**Directions for this task:** All lines from the opening of the entries below through the line containing "В Ташкенте запустили" must be output exactly as they appear, with no other lines.

Saved data entries
- - - - - - -

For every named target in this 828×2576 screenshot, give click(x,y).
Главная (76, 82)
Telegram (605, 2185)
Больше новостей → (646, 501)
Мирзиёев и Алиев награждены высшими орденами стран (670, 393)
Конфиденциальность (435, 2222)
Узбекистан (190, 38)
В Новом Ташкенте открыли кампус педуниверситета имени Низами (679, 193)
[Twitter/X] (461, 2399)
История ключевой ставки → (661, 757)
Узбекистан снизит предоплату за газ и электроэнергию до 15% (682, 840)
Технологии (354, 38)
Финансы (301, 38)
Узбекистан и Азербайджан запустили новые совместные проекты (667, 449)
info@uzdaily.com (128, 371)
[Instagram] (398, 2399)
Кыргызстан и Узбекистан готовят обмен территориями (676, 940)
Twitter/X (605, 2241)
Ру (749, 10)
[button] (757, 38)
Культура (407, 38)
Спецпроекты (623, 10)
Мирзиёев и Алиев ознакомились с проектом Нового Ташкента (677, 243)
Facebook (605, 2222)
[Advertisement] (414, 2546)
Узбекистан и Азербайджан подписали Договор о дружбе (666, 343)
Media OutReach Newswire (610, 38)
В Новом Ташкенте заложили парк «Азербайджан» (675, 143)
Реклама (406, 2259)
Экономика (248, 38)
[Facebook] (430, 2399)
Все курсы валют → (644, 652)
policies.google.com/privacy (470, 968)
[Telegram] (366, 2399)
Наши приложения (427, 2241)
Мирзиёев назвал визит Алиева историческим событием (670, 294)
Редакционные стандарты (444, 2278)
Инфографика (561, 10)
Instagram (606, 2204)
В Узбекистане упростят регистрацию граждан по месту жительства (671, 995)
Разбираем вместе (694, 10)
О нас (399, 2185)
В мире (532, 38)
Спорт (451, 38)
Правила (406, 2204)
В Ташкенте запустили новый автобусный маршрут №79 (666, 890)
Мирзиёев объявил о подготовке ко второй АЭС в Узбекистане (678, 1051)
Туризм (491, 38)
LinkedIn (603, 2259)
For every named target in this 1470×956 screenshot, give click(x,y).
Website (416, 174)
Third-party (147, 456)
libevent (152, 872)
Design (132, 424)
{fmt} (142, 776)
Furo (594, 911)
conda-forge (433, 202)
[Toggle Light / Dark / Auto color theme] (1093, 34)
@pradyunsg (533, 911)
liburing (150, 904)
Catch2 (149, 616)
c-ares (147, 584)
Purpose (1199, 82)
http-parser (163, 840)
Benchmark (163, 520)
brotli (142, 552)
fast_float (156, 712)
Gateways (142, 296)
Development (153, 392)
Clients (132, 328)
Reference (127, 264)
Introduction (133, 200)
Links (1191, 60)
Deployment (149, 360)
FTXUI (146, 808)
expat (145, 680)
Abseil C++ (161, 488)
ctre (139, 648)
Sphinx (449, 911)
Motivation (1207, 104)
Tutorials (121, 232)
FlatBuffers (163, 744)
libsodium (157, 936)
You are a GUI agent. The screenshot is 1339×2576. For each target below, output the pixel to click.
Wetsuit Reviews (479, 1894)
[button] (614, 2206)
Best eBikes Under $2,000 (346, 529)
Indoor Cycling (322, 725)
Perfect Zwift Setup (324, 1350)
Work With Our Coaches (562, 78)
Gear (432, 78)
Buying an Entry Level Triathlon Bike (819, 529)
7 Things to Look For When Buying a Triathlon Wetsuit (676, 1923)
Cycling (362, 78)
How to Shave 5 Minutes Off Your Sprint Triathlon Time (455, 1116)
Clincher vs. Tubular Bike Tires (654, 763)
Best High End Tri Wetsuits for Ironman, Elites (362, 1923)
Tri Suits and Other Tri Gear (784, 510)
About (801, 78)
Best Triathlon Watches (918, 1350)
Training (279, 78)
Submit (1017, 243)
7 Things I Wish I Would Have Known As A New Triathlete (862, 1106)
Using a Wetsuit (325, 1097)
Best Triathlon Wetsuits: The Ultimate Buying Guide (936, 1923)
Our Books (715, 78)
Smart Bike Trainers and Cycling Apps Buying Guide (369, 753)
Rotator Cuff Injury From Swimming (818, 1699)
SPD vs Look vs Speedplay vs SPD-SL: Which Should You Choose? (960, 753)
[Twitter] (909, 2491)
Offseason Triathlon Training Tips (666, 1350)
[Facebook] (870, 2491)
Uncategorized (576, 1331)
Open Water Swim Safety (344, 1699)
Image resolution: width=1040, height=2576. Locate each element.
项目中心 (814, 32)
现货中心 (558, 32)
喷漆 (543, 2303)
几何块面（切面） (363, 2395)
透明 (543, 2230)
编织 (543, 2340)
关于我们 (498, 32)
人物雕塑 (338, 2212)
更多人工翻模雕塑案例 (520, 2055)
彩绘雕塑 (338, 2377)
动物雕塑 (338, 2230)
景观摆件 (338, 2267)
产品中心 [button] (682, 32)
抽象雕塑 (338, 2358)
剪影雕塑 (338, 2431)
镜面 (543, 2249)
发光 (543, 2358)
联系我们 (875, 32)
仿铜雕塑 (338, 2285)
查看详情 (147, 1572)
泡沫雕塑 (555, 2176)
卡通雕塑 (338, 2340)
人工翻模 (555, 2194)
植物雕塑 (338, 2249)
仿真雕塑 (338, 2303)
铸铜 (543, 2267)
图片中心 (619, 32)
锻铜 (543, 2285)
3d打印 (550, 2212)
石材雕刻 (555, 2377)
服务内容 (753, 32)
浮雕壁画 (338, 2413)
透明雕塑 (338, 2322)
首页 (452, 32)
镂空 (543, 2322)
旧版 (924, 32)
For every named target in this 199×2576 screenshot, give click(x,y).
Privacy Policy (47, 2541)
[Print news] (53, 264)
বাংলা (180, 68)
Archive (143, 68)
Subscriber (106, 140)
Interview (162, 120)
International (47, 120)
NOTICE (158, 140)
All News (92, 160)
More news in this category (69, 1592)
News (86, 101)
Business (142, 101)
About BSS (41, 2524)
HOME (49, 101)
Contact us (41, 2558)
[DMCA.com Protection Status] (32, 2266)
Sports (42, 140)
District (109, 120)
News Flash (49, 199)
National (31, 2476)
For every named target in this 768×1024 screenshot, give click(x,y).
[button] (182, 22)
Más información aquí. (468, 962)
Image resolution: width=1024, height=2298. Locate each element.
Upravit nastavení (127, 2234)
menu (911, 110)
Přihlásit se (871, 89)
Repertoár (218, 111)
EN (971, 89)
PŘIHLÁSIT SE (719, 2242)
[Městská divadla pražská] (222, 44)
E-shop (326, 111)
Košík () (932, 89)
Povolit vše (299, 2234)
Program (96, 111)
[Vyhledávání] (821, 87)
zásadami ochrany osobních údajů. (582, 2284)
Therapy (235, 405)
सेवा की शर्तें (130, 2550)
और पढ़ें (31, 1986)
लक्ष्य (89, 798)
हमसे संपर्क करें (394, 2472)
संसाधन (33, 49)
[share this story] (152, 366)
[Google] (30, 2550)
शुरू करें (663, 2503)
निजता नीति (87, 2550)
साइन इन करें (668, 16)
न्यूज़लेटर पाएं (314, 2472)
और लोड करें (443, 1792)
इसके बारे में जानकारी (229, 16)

- - - - - - -

**Finished exercise:**
For every named target in this 828×2576 screenshot, give click(x,y).
Главная (76, 82)
Telegram (605, 2185)
Больше новостей → (646, 501)
Мирзиёев и Алиев награждены высшими орденами стран (670, 393)
Конфиденциальность (435, 2222)
Узбекистан (190, 38)
В Новом Ташкенте открыли кампус педуниверситета имени Низами (679, 193)
[Twitter/X] (461, 2399)
История ключевой ставки → (661, 757)
Узбекистан снизит предоплату за газ и электроэнергию до 15% (682, 840)
Технологии (354, 38)
Финансы (301, 38)
Узбекистан и Азербайджан запустили новые совместные проекты (667, 449)
info@uzdaily.com (128, 371)
[Instagram] (398, 2399)
Кыргызстан и Узбекистан готовят обмен территориями (676, 940)
Twitter/X (605, 2241)
Ру (749, 10)
[button] (757, 38)
Культура (407, 38)
Спецпроекты (623, 10)
Мирзиёев и Алиев ознакомились с проектом Нового Ташкента (677, 243)
Facebook (605, 2222)
[Advertisement] (414, 2546)
Узбекистан и Азербайджан подписали Договор о дружбе (666, 343)
Media OutReach Newswire (610, 38)
В Новом Ташкенте заложили парк «Азербайджан» (675, 143)
Реклама (406, 2259)
Экономика (248, 38)
[Facebook] (430, 2399)
Все курсы валют → (644, 652)
policies.google.com/privacy (470, 968)
[Telegram] (366, 2399)
Наши приложения (427, 2241)
Мирзиёев назвал визит Алиева историческим событием (670, 294)
Редакционные стандарты (444, 2278)
Инфографика (561, 10)
Instagram (606, 2204)
В Узбекистане упростят регистрацию граждан по месту жительства (671, 995)
Разбираем вместе (694, 10)
О нас (399, 2185)
В мире (532, 38)
Спорт (451, 38)
Правила (406, 2204)
В Ташкенте запустили новый автобусный маршрут №79 (666, 890)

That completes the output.